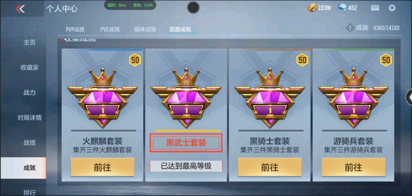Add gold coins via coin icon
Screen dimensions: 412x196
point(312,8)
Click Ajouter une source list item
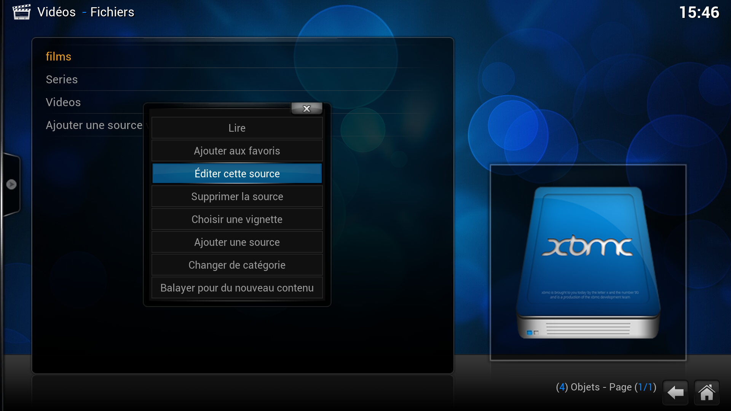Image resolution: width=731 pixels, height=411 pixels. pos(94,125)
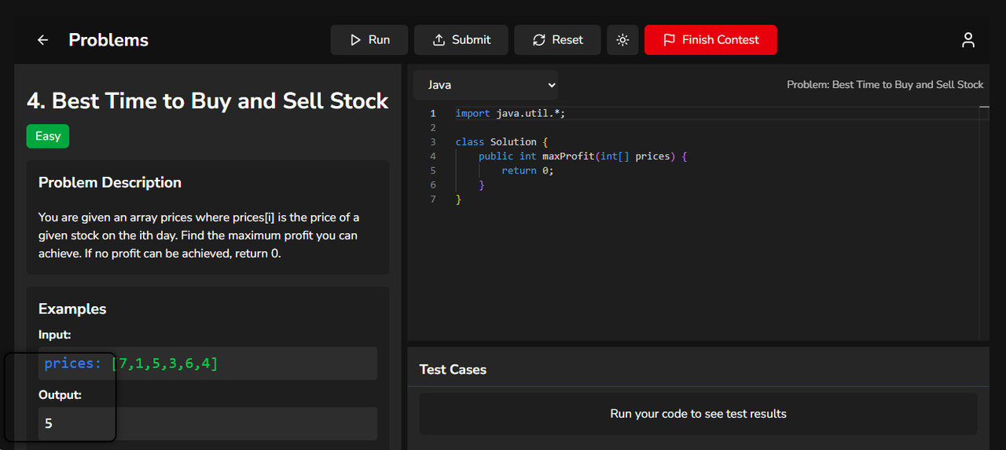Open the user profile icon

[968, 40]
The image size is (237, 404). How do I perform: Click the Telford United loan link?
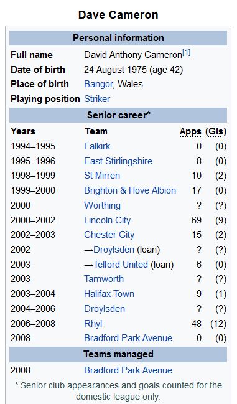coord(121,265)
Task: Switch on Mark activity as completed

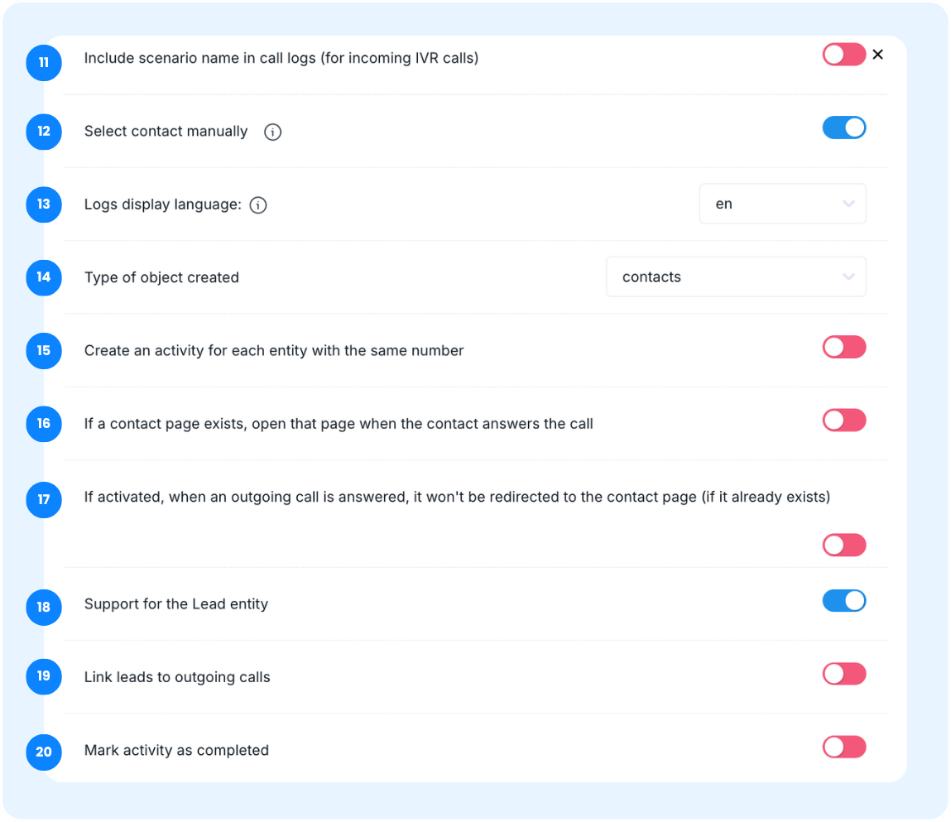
────────────────────────────────────────
= Problem details =
Return each of the rows above word for word, without the pictures.

= Task output =
Add gold coins via coin icon
Screen dimensions: 412x196
point(312,8)
Click Ajouter une source list item
Image resolution: width=731 pixels, height=411 pixels. pos(94,125)
Open the user profile icon

[968, 40]
The image size is (237, 404). How do I perform: Click the Telford United loan link?
coord(121,265)
Task: Switch on Mark activity as completed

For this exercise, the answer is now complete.